### Exercise description
Your reply should contain nothing except the lines from the one with "Click the empty" through the end of the listing below, reproduced exactly and stripped of pictures.

======

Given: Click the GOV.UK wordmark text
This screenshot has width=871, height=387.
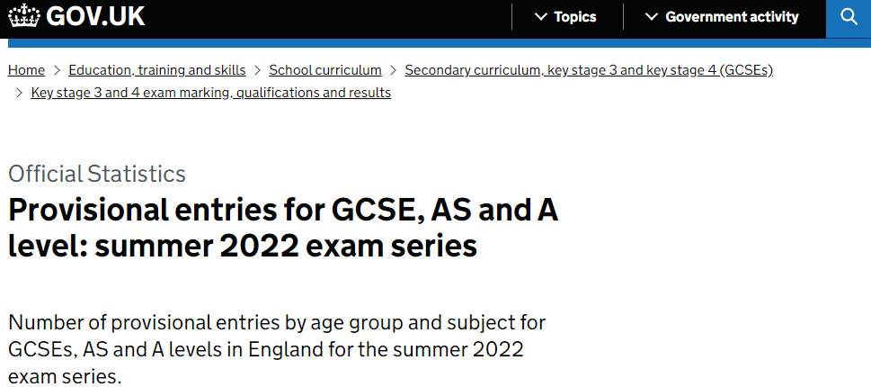Looking at the screenshot, I should click(x=96, y=17).
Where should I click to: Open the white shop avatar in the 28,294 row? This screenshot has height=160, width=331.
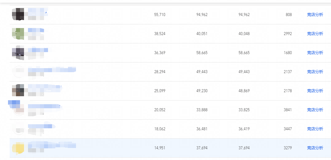click(x=18, y=72)
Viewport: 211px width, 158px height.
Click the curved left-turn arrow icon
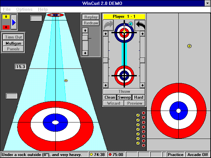tap(140, 25)
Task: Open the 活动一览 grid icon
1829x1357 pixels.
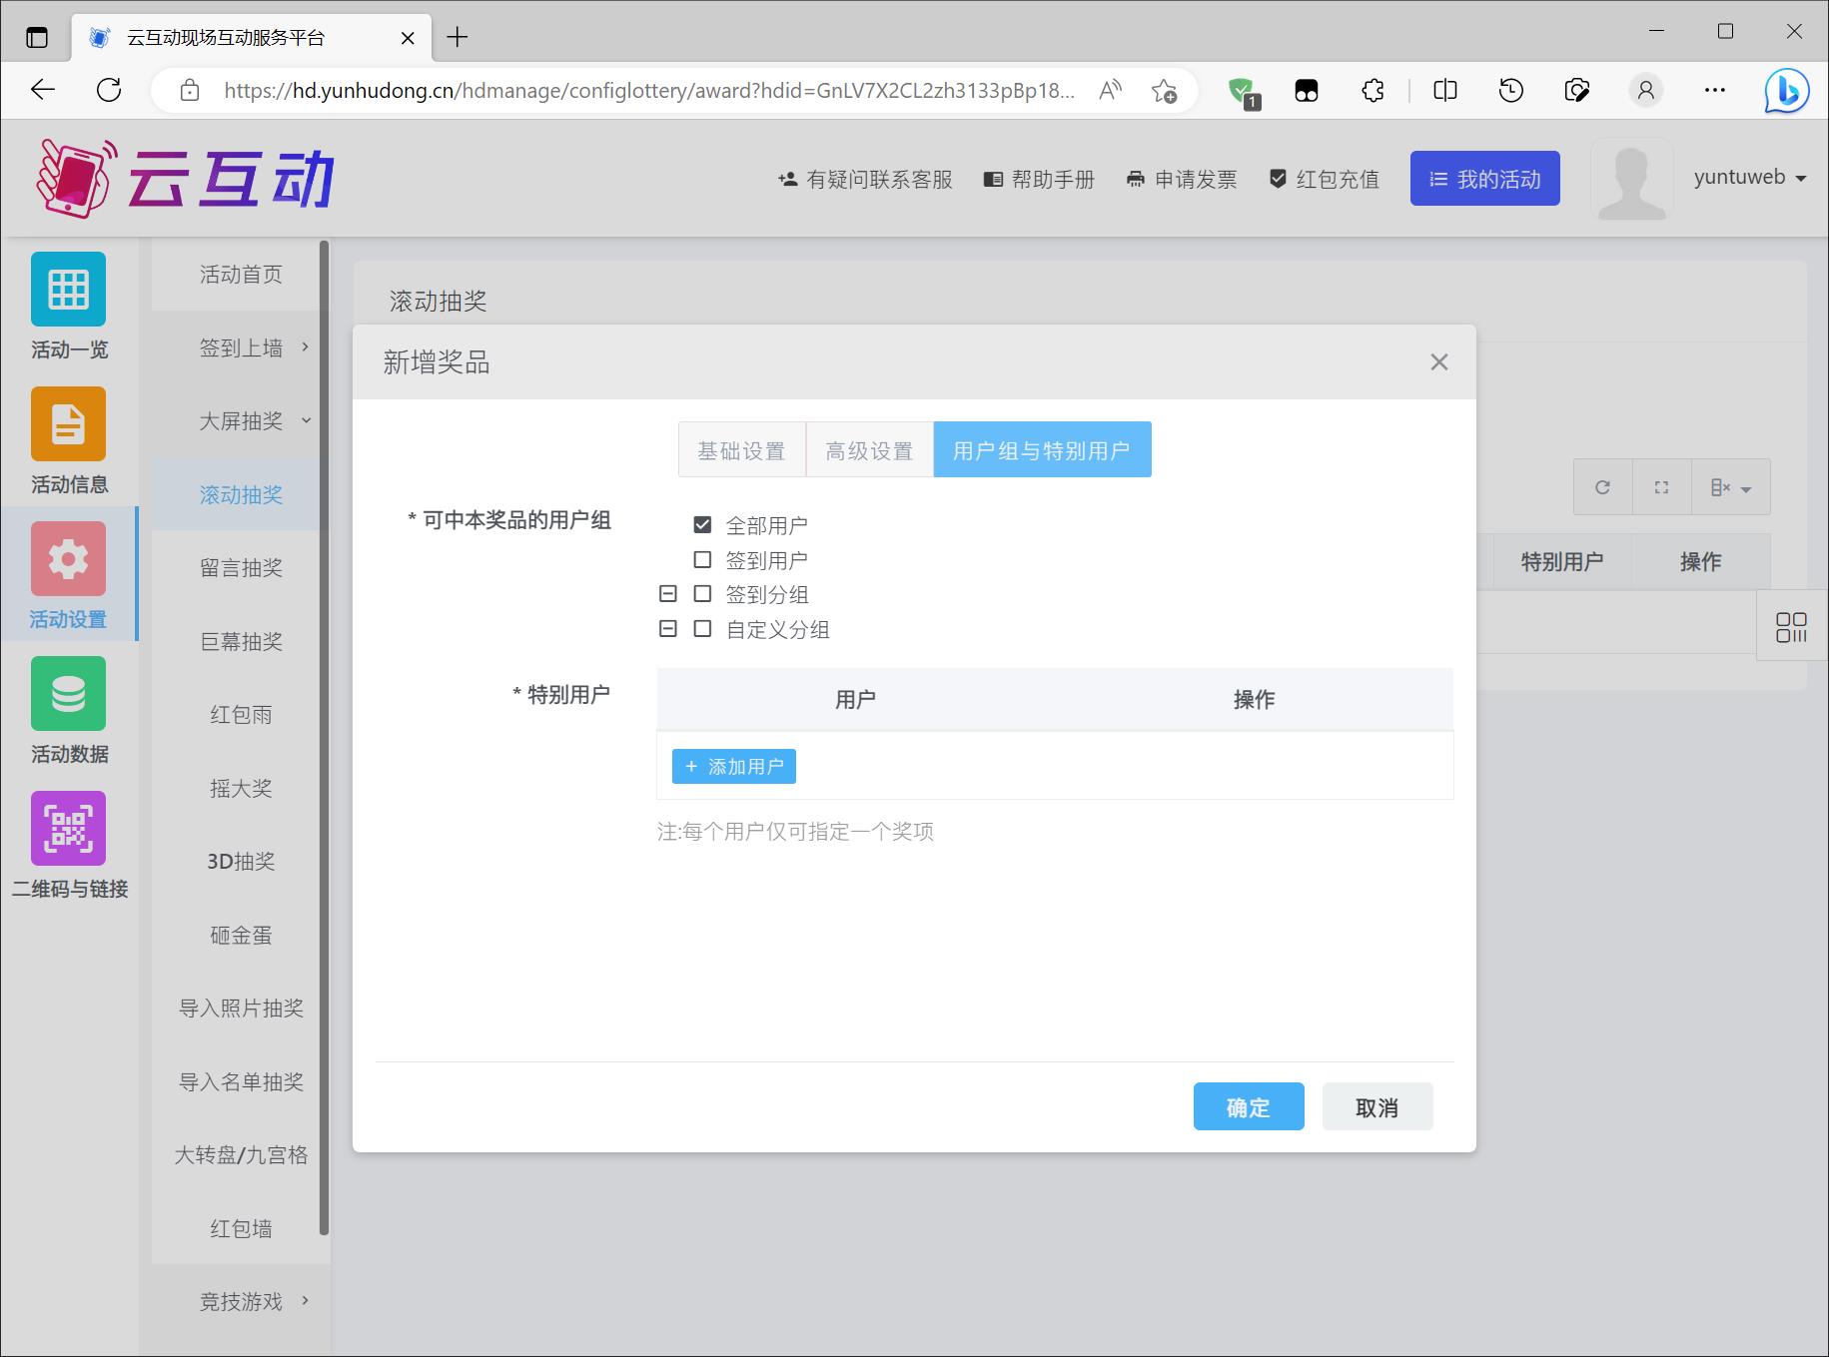Action: 68,290
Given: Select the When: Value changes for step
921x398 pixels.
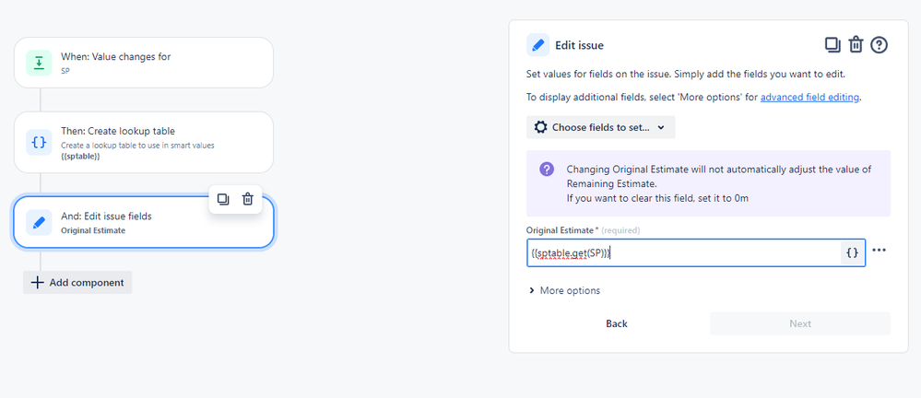Looking at the screenshot, I should click(144, 63).
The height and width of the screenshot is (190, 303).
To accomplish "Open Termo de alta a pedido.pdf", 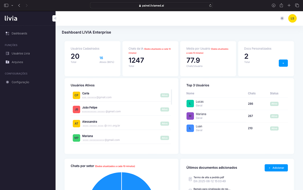I will coord(208,177).

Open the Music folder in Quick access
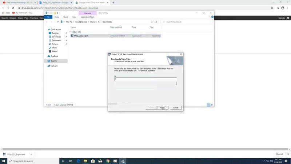54,48
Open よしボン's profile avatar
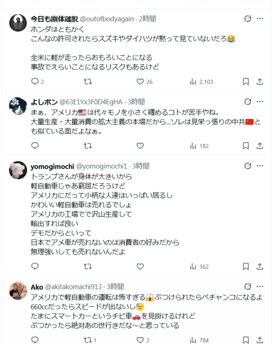 coord(19,106)
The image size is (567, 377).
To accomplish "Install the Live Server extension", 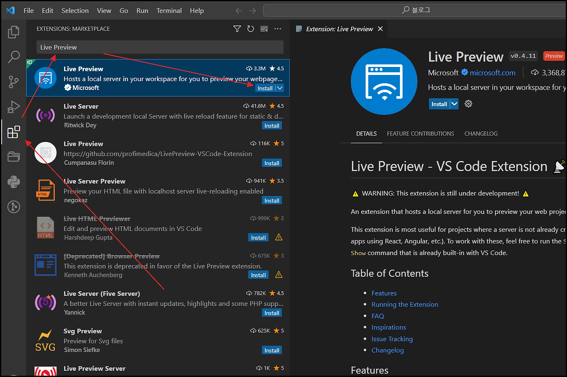I will (x=272, y=125).
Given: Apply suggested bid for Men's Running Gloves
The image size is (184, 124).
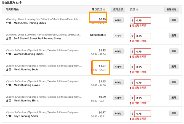Looking at the screenshot, I should pyautogui.click(x=118, y=82).

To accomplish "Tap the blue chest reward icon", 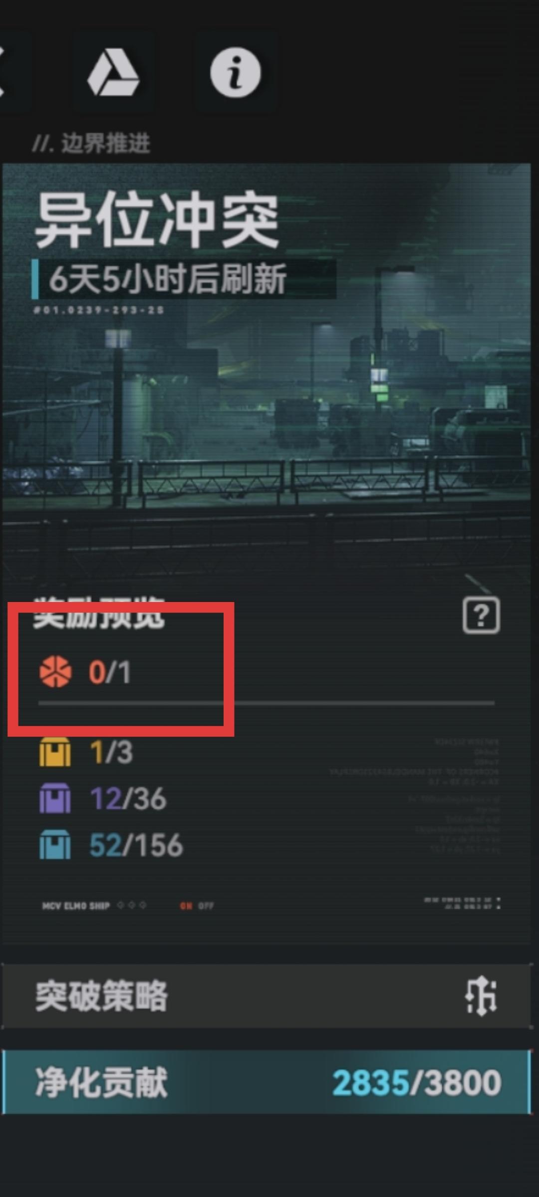I will tap(55, 845).
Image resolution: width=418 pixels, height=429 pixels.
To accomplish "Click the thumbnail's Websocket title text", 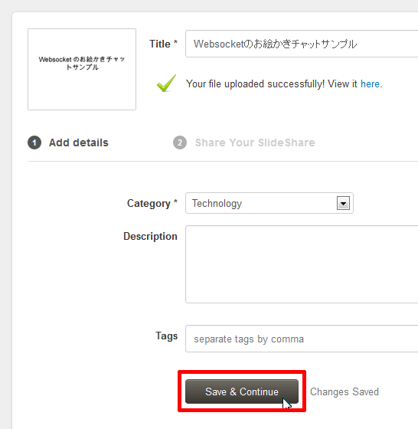I will [x=82, y=63].
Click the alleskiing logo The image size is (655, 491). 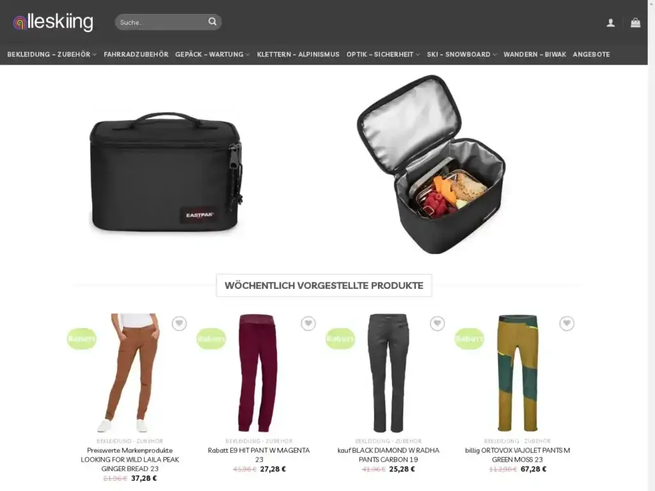pos(53,22)
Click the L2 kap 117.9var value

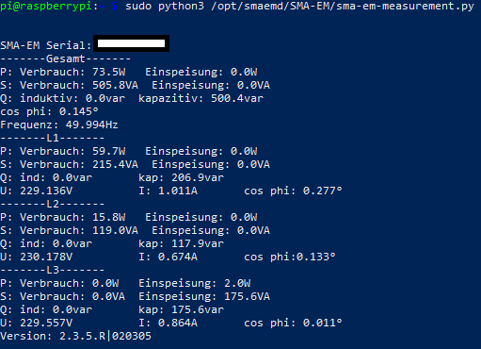click(x=198, y=243)
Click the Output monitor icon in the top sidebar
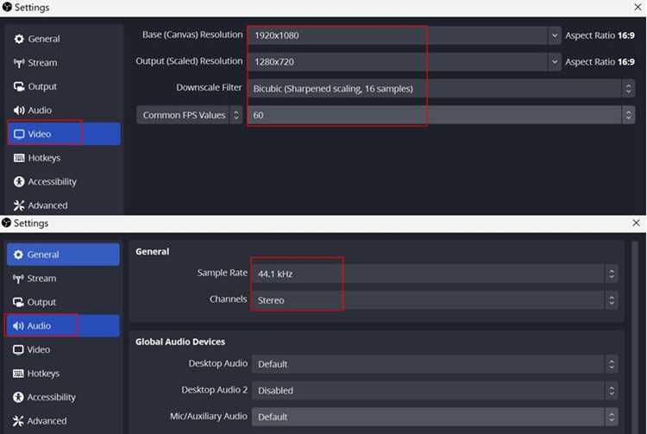The height and width of the screenshot is (434, 647). [19, 86]
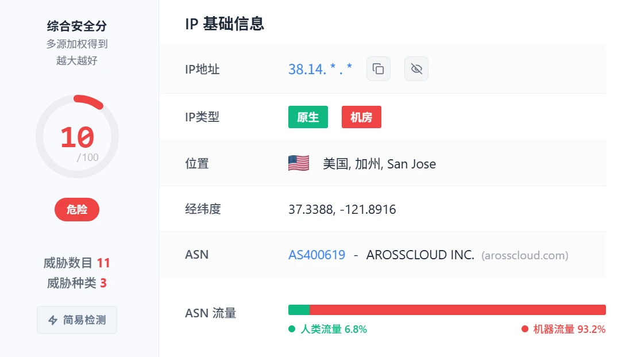
Task: Click the green human traffic bar segment
Action: click(x=299, y=310)
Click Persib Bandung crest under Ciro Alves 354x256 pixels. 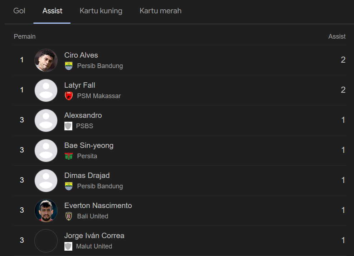click(x=68, y=66)
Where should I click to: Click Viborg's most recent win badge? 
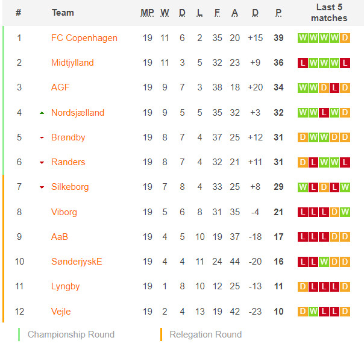345,212
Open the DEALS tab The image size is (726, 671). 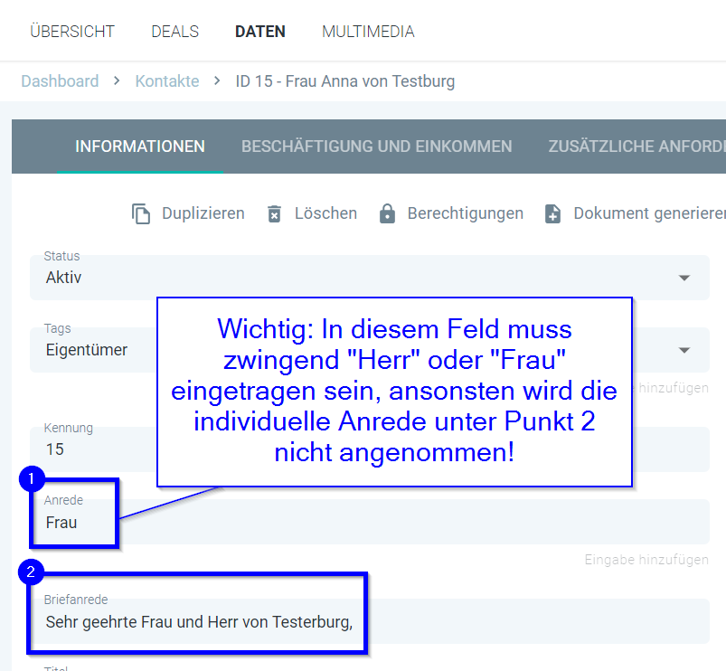point(174,32)
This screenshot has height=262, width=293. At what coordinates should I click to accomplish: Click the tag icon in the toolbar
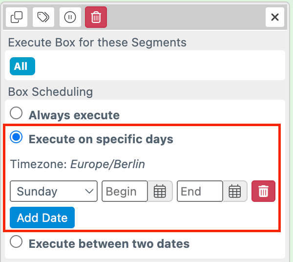(43, 18)
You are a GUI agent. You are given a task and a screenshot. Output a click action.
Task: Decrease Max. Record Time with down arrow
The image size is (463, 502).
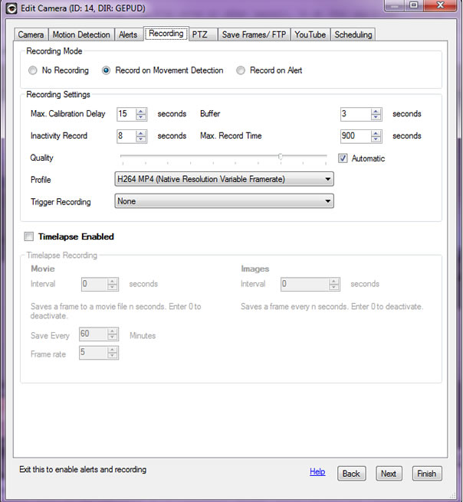[376, 139]
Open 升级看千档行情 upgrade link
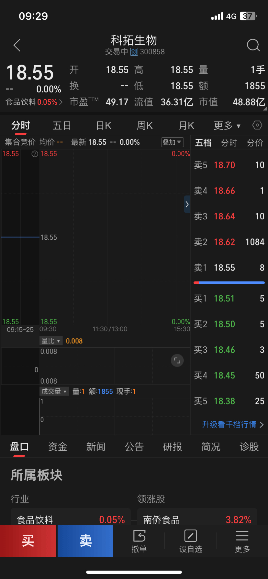Viewport: 268px width, 579px height. pyautogui.click(x=232, y=424)
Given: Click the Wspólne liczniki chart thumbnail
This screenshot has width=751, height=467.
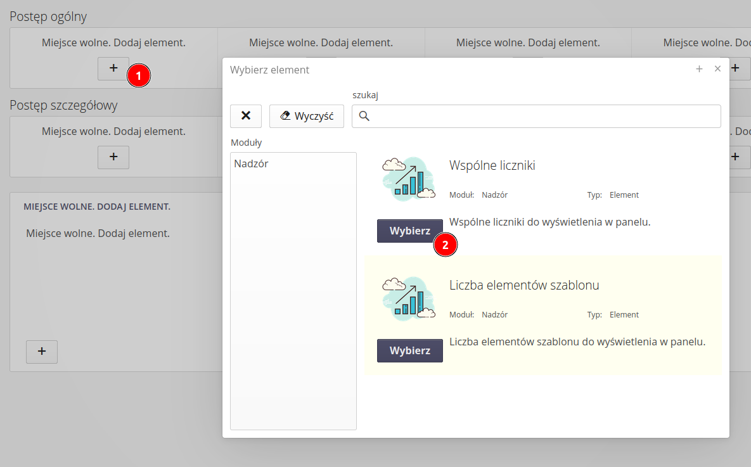Looking at the screenshot, I should click(x=409, y=179).
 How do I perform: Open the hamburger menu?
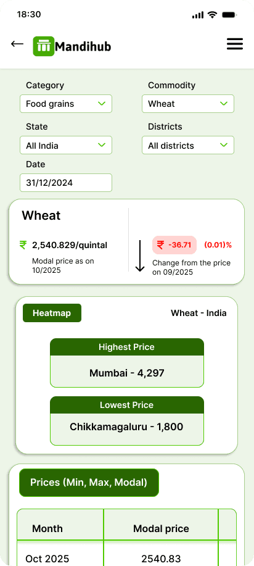point(235,44)
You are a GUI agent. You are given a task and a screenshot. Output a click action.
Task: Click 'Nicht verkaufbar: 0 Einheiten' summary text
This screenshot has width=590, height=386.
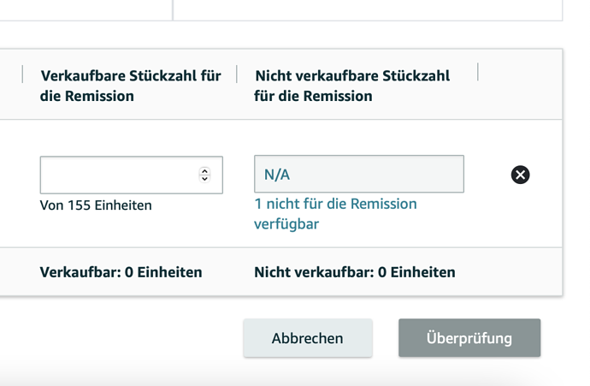point(354,272)
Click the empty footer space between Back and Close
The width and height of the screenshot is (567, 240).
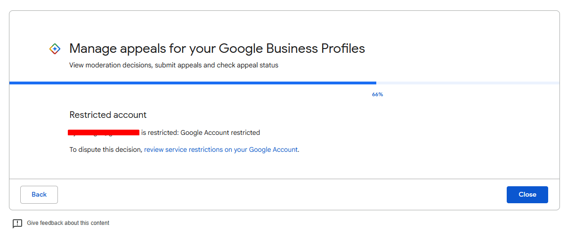[282, 195]
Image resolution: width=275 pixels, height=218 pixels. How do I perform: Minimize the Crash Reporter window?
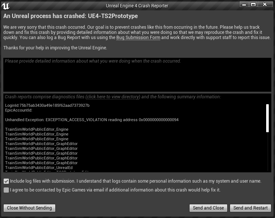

======

### Response
Click the empty footer space between Back and Close
The width and height of the screenshot is (567, 240).
[282, 195]
Image resolution: width=275 pixels, height=218 pixels. How do I perform: Minimize the Crash Reporter window?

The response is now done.